──────── SUPPLIED RECORDS

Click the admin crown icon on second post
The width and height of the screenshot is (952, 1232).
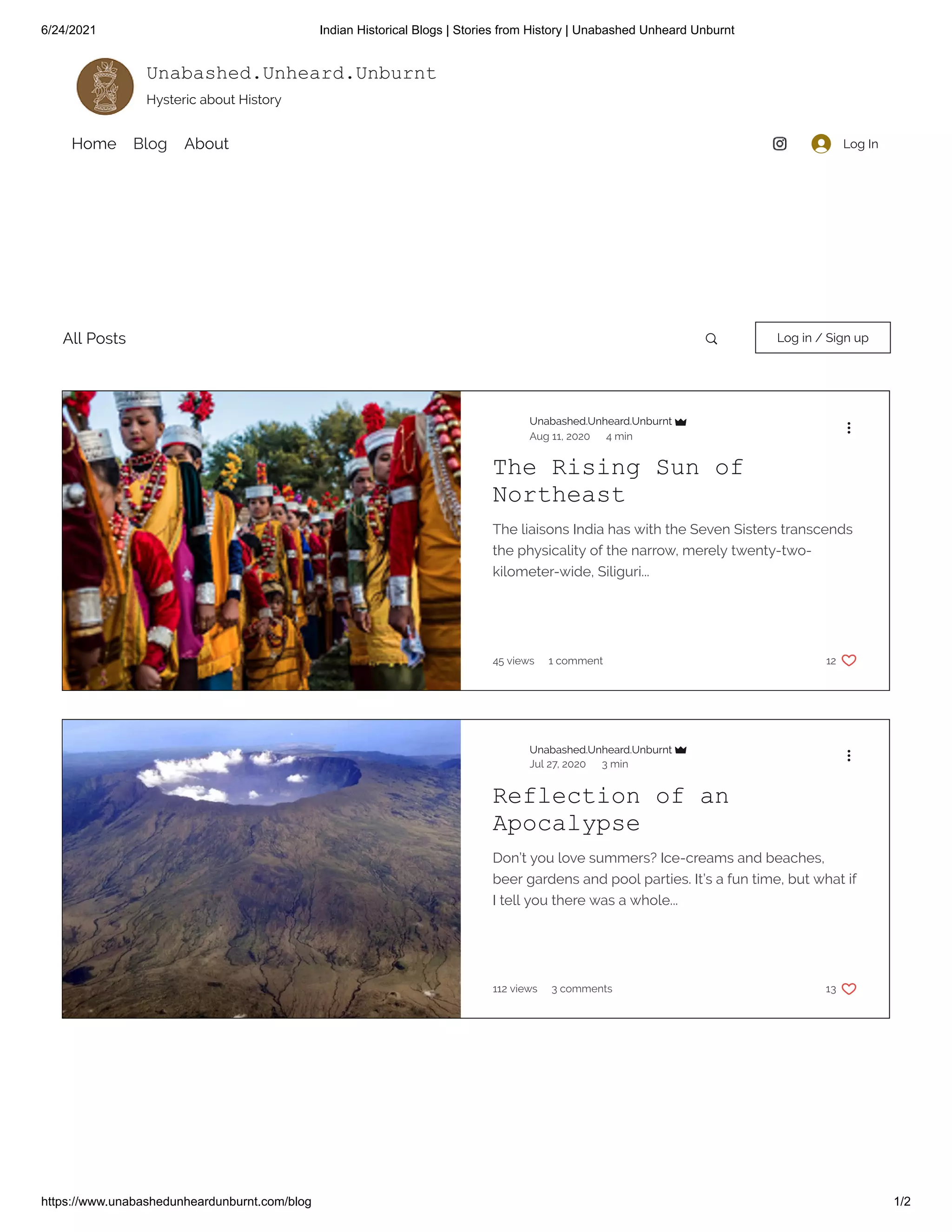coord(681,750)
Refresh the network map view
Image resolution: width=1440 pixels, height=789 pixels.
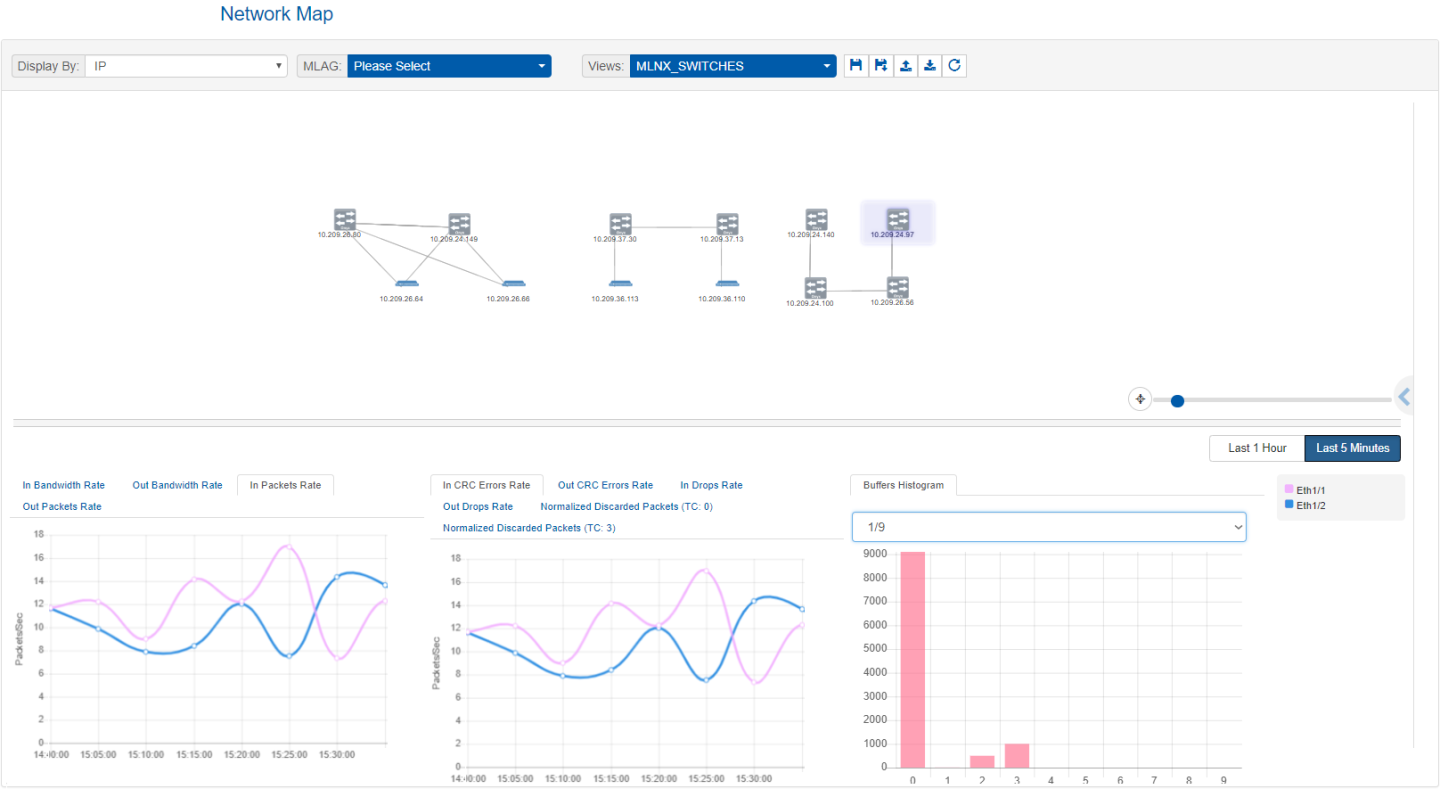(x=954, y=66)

────────────────

▶ **WHAT THE TASK REQUIRES**: Every line from the one with "Image resolution: width=1440" through the end of the records above belongs in the answer, copied exactly; no picture does.

▶ **TASK SOLUTION**:
Image resolution: width=1440 pixels, height=789 pixels.
(x=954, y=66)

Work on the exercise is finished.